Under a license agreement with Archemix Corp., or Archemix, with respect to pharmaceutical products comprised of or derived from any anti-PDGF aptamer, the Company is obligated to make future payments to Archemix of up to an aggregate of $14.0 million if the Company achieves specified clinical and regulatory milestones with respect to Fovista, up to an aggregate of $3.0 million if the Company achieves specified commercial milestones with respect to Fovista and, for each other anti-PDGF aptamer product that it may develop under the agreement, up to an aggregate of approximately $18.8 million if the Company achieves specified clinical and regulatory milestones and up to an aggregate of $3.0 million if the Company achieves specified commercial milestones. No royalties are payable to Archemix under this license agreement.

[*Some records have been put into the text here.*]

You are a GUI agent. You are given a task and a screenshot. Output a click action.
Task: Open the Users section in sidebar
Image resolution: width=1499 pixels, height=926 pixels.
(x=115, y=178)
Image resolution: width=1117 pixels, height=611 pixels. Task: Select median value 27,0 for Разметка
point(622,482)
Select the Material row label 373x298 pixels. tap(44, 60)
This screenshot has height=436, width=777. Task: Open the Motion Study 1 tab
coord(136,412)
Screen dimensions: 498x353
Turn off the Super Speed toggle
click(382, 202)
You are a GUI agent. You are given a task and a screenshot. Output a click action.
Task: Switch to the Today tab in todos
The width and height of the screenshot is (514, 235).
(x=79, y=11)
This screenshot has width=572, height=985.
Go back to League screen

Under a license agreement with Archemix with respect to pharmaceutical products comprised of or derived from anti-C5 aptamers, for each anti-C5 aptamer product that the Company may develop under the agreement, including Zimura, the Company is obligated to make future payments to Archemix of up to an aggregate of $57.5 million if the Company achieves specified development, clinical and regulatory milestones and up to an aggregate of $22.5 million if the Company achieves specified commercial milestones. The Company is also obligated to pay Archemix a double-digit percentage of specified non-royalty payments the Company may receive from any sublicensee of the Company’s rights under this license agreement. No royalties are payable to Archemix under this license agreement.

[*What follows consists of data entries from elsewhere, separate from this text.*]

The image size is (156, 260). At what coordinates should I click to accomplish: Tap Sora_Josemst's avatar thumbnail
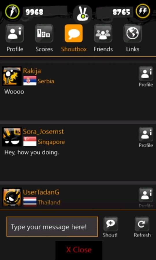coord(12,137)

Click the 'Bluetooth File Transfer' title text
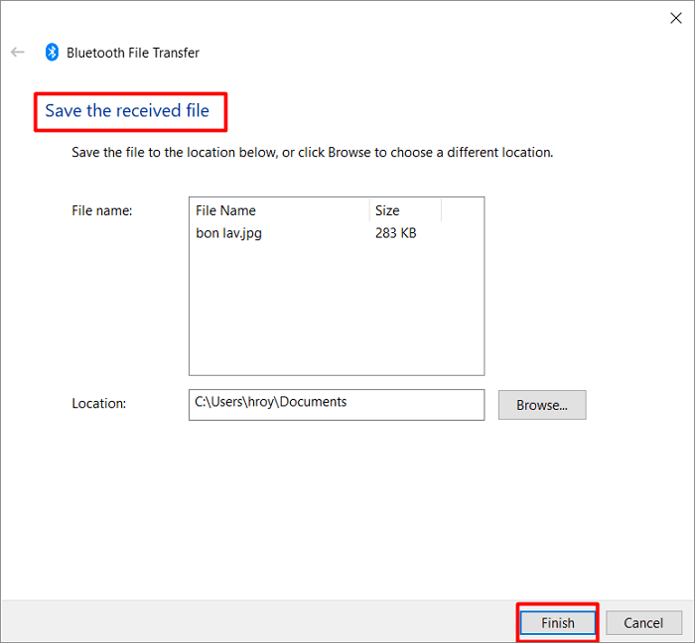coord(133,53)
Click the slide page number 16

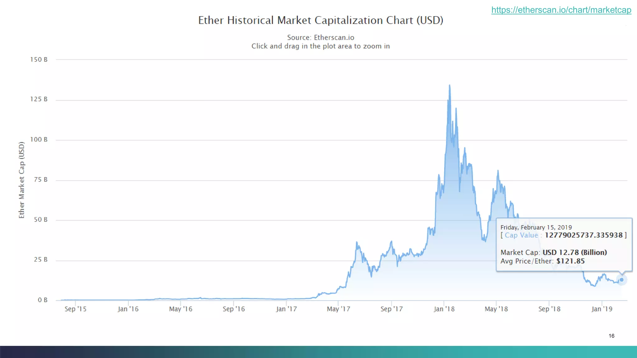pos(611,336)
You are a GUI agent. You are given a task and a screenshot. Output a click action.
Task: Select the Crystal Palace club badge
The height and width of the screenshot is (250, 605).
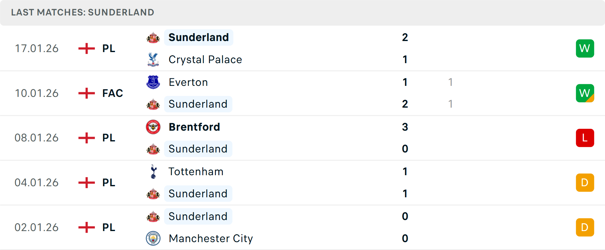pyautogui.click(x=153, y=59)
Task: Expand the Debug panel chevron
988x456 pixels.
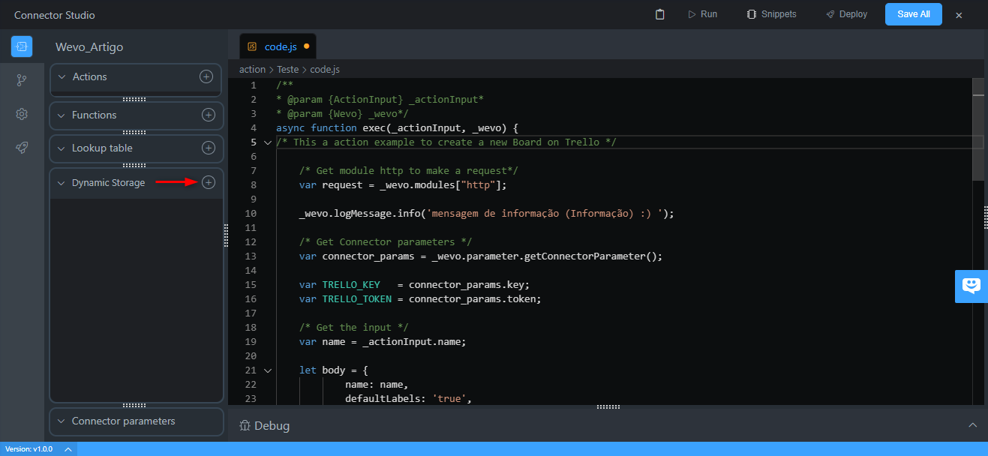Action: [x=972, y=425]
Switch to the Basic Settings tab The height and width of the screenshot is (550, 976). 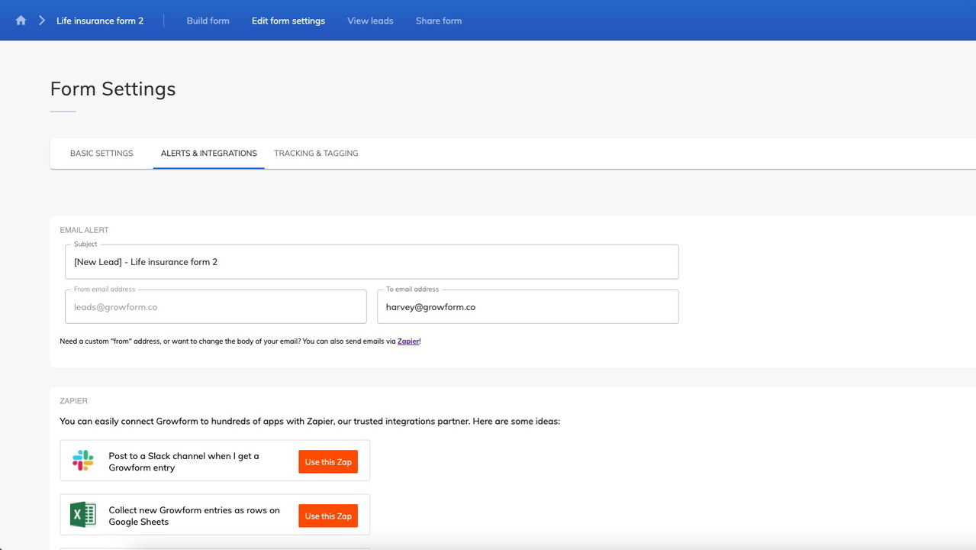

Under a license, manufacturing and supply agreement with Nektar Therapeutics, or Nektar, for specified pegylation reagents used to manufacture Fovista, the Company is obligated to make future payments to Nektar of up to an aggregate of $6.5 million if the Company achieves specified clinical and regulatory milestones, and an additional payment of $3.0 million if the Company achieves a specified commercial milestone with respect to Fovista. The Company is obligated to pay Nektar tiered royalties at low to mid-single-digit percentages of net sales of any licensed product the Company successfully commercializes, with the royalty percentage determined by the Company’s level of licensed product sales, the extent of patent coverage for the licensed product and whether the Company has granted a third-party commercialization rights to the licensed product. In June 2014, the Company paid Nektar $19.8 million in connection with its entry into the Novartis Agreement.

Under an option agreement with AVEO Pharmaceuticals relating to tivozanib, the Company will be obligated to make milestone payments of $2.0 million upon the submission of an Investigational New Drug Application to the FDA and $6.0 million upon the earlier of demonstration of proof of concept in humans and a specified date in January 2017, subject to any exercise by the Company of its right to terminate the option agreement.

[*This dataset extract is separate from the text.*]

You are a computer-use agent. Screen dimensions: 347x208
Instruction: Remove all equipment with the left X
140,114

Under the Company’s Fill/Finish Capacity Reservation Agreement with Althea (described in Note 12 below), the Company will be obligated to make future payments of up to $14.4 million, payable in installments upon expiration of the Company's termination option under the Fill/Finish Capacity Reservation Agreement and upon Althea’s achievement of certain validation and production milestones with respect to its new high-speed fill/finish line.
 
The Company also has letter agreements with certain employees that require the funding of a specific level of payments, if certain events, such as a termination of employment in connection with a change in control or termination of employment by the employee for good reason or by the Company without cause, occur. For a description of these obligations, see the Company’s definitive proxy statement on Schedule 14A for the Company’s 2016 annual meeting of stockholders, as filed with the SEC on April 29, 2016.
 
In addition, in the course of normal business operations, the Company has agreements with contract service providers to assist in the performance of the Company’s research and development and manufacturing activities. Expenditures to CROs and CMOs represent significant costs in clinical development. Subject to required notice periods and the Company’s obligations under binding purchase orders, the Company can elect to discontinue the work under these agreements at any time.